Members of the Anchorage Assembly are calling for the vice chair of a municipal advisory commission to resign after he brought up stereotypes about who experiences homelessness.
The comments under scrutiny were made during a meeting on Wednesday of the Housing, Homeless and Neighborhood Development Commission. The body advises the city’s elected leaders on a wide range of topics related to housing and homelessness.
Commissioner Jim Crawford was floating ideas for where to look for money for programs to address homelessness. Crawford conflated race and mental illness, and suggested they cause homelessness.
“If in the event that homelessness is caused by mental deficiency in our Native communities, then that should establish the priorities of where to get the money,” he said.
Alaska Natives are greatly overrepresented at about 45% among people in Anchorage experiencing homelessness. Backed by research, public health authorities like the Centers for Disease Control and Prevention see racism – and its various effects – as a cause of disparities like this.

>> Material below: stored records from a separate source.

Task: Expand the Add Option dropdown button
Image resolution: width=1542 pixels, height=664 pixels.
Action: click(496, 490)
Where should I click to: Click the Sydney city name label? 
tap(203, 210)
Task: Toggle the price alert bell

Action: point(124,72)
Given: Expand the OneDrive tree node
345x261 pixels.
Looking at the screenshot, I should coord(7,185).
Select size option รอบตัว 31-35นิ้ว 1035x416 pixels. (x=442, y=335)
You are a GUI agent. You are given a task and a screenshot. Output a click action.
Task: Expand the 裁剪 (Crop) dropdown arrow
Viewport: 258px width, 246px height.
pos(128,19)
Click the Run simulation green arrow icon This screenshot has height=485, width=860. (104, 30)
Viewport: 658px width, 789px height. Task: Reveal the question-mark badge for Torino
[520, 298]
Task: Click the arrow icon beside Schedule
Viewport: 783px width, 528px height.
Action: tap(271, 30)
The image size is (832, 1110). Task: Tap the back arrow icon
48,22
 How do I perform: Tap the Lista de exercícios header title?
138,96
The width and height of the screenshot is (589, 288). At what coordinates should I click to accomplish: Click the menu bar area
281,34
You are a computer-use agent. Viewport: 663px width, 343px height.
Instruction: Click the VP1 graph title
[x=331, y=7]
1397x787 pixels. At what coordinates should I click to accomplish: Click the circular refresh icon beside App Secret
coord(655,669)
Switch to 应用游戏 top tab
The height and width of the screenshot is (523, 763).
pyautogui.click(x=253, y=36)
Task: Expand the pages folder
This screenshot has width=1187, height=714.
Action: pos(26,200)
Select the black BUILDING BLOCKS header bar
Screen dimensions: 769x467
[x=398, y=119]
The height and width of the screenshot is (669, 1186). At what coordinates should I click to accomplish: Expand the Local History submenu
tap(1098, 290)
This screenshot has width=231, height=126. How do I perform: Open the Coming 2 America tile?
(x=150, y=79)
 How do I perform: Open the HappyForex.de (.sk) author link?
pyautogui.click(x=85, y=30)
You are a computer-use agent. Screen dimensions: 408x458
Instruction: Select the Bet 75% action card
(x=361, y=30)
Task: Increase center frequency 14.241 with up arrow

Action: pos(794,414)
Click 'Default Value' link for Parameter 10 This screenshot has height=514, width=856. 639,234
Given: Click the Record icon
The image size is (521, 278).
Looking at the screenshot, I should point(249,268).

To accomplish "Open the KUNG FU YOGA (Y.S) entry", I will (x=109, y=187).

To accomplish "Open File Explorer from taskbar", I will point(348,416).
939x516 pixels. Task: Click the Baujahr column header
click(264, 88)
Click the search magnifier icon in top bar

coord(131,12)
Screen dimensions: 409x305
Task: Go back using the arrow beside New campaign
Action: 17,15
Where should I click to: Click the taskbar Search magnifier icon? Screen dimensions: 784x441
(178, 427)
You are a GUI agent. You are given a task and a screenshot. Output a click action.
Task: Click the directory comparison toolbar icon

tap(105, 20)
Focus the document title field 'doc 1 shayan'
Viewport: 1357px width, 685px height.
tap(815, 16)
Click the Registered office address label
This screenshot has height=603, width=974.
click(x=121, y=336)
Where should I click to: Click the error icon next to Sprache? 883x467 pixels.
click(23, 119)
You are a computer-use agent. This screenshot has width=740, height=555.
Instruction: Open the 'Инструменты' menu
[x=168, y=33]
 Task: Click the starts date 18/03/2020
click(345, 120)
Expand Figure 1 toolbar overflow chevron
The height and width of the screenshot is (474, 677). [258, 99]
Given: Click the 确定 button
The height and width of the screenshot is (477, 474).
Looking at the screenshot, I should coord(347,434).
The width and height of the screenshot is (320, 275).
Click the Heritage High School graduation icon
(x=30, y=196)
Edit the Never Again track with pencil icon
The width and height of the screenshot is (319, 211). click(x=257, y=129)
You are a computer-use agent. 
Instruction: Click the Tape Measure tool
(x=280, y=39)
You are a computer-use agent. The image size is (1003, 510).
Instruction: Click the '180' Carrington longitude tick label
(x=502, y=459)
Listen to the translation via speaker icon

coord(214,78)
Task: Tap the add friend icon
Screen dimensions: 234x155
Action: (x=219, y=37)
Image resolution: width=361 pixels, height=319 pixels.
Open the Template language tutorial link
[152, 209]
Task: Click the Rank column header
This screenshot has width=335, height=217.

Anchorage Assembly member Felix Rivera highlighted Crawford’s comments during a meeting he chaired on Thursday, calling them appalling and racist.
“This statement has no place in our discourse around homelessness,” Rivera said. “For my part, I am sick, literally, and tired of how the Alaska Native community is treated as a punching bag on this topic.”
Rivera said the comments perpetuate stereotypes and stigma. He demanded Mayor Dave Bronson’s administration investigate, seek Crawford’s resignation and better vet its appointees.
“Mayor Bronson disagrees with Mr. Crawford’s statement,” mayor’s spokesperson Corey Allen Young said in an email on Thursday. “Mental illness crosses all boundaries of race, ethnicities and economic status. The mayor continues to fight for solutions that will help our city’s most vulnerable get access to treatment, services, and permanent housing.”
Young did not address Rivera’s demands.
Crawford, reached Thursday evening, said he has no intention of resigning. He said he did not intend to bring up Alaska Natives.
“If I said, ‘Alaska Natives,’ I don’t have any explanation for that, because I don’t recall making the statement,” he said. “If I did, it was a mistake.”
Instead, Crawford said he was focused on the prevalence of mental illness among the homeless population, and was suggesting the city tap the resources of the Alaska Mental Health Trust.
Current service provider data for Anchorage does show about 38% of all clients in the system reported having a condition that qualifies them for services paid for by the mental health trust. The trust covers people with a wide range of conditions, from Alzheimer’s to alcoholism to anxiety disorders.
Rivera said if the administration doesn’t take any action, he may formally request a written response.